Siamo Stati ingannati su tutto quello che riguarda la vita, a 360 gradi, il che significa che abbiamo accettato menzogne come verità, su quasi tutto quello in cui dovevamo credere e su cui dovevamo essere preparati, per procurarci le cose che necessitiamo per star bene, per andare a stare sempre bene, cioè per prosperare.

Al mondo d’oggi, solo il dieci percento della popolazione mondiale prospera, il che significa che tutti gli altri, il novanta percento della popolazione, è composto da individui che l’unica cosa a cui possono ambire è la sopravvivenza.

Ci hanno fatto credere che per star bene e per prosperare dovevamo comportarci in un modo, che invece era quello che ci portava dritti dritti nella fossa, cioè alla schiavitù e alla perdita di tutti i diritti.

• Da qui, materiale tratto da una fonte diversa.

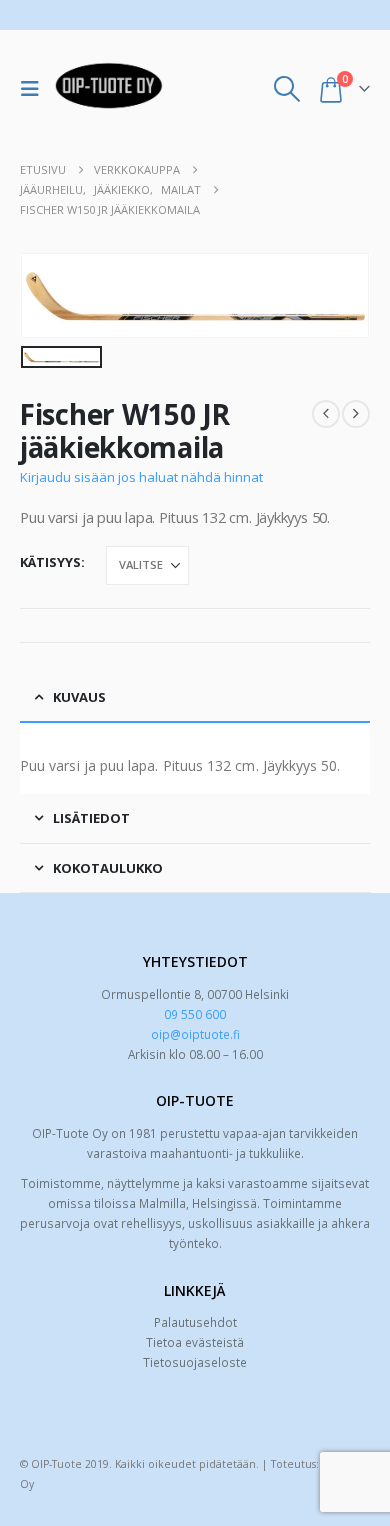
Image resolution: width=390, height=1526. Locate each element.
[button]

L’anima è l’essenza del nostro io, il contenitore dello spirito e lo spirito è il contenitore del nostro credo, che è l’insieme degli ideali, dei principi e dei valori che riteniamo ci siano utili per procurarci le cose che ci servono per star bene (benessere), per prosperare e per contribuire positivamente alla società. Siamo stati stuprati nell’anima.

Con il passare degli anni siamo andati a stare sempre peggio e siamo arrivati al punto in cui la stragrande maggioranza delle persone nel mondo, non solo sono diventate incompatibili con il benessere, con l’amore e con i soldi, ma sono diventati un danno alla società.

Il livello di degrado socio-economico che stiamo vivendo nel mondo e la condizione di malessere sofferta da miliardi di persone in tutto il mondo (un terzo della popolazione vive sotto la soglia della povertà), è la causa di questo stupro, dell’inganno.

 

 

Questo articolo ha 3 commenti.

  1. Lorenzo Benelli

    Un piano diabolico, voglio “purificarmi” l’anima ed entrare dalla parte del 10% che prospera!

  2. Penso che Il mio più grande dispiacere, sarà quello di non essere riuscito a far capire il concetto a persone a cui io ritengo intelligenti e informate su quasi tutti gli aspetti nonostante i miei continui sforzi per cercare di avvisarli, oltre che a essere la mia più grande incognita nel cercare di analizzare il motivo del fallimento, non capirò mai se sarà stato per mia colpa nel trasmettere, o per loro incapacità di recepire.

  3. Giovanni Angelicchio

    Il Grande Inganno per me è un ulteriore motivo a reagire.